À FAIRE
D'après l'extrait source, combien sont les ouvriers qui s'intéressent à l'art, et qui sont-ils ?

EXTRAIT SOURCE
# # #
L’esthétique de la résistance : Sylvain Creuzevault, Peter Weiss et l’art comme un idéal de quête personnelle, de révolution culturelle et de résistance politique
- Écrit par : Xavier Paquet
Par Xavier Paquet - Lagrandeparade.com/ Musée de Berlin, frise de Pergame, le combat des Géants et leur anéantissement : symbole de la portée révolutionnaire latente de ceux qui semblent exclus de la culture.
On les tient hors de portée, pourtant ils en ont des choses à dire, eux les prolétaires. Ils sont trois, ouvriers de leur état, communistes de raison, intéressés par l’art de passion : derrière l’esthétisme, la résonance politique et le débat d’idées entre Heilmann, Coppi et le narrateur.
La réalité de leur condition populaire ne s’exprime pas dans les plus grandes œuvres, le dénoncer c’est le premier acte de résistance. Et dans cette Allemagne qui se pare de nazisme, s’émanciper et s’engager devient une nécessité pour contrer le fascisme. Démarre une longue épopée pour le narrateur, de Berlin à l’Espagne en passant par la France et la Suède : un périple où les utopies des régimes succèdent aux déceptions et à l’échec d’un mouvement ouvrier dans cette période tragique.
# # #
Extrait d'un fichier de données
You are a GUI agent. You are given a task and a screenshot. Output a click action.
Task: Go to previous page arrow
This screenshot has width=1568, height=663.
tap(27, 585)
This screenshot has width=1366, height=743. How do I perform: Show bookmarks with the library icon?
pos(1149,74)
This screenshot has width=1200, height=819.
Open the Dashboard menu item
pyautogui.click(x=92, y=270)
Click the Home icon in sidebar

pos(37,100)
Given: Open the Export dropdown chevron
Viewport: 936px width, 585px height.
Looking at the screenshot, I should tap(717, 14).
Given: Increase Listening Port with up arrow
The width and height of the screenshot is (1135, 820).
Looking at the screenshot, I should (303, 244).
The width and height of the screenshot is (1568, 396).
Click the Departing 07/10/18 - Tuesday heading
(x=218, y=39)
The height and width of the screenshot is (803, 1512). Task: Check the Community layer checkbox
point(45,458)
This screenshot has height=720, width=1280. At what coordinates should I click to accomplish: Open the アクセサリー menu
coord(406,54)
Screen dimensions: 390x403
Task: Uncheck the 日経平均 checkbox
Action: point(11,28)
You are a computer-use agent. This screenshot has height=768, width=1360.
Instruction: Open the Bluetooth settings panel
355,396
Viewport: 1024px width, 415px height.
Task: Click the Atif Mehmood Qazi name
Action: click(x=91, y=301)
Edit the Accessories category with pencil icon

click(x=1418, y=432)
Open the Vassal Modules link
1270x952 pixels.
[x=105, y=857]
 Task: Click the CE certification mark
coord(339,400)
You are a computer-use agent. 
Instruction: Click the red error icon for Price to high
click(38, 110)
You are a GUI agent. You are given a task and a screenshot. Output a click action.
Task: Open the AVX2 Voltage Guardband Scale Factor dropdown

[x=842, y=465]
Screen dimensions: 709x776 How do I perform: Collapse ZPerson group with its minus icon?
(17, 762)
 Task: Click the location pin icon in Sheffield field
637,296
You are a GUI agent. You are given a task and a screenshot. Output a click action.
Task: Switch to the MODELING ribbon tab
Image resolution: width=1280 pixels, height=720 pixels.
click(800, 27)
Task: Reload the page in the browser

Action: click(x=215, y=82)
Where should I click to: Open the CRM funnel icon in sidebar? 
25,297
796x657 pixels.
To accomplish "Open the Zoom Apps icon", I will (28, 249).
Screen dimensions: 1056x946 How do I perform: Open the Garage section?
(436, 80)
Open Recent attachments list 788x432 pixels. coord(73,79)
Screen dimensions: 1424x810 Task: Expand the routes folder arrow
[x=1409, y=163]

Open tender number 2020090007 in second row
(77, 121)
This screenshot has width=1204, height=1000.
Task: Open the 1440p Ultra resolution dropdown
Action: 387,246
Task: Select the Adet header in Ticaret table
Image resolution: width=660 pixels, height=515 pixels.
# # #
RÉSULTAT
Ils sont trois : Heilmann, Coppi et le narrateur.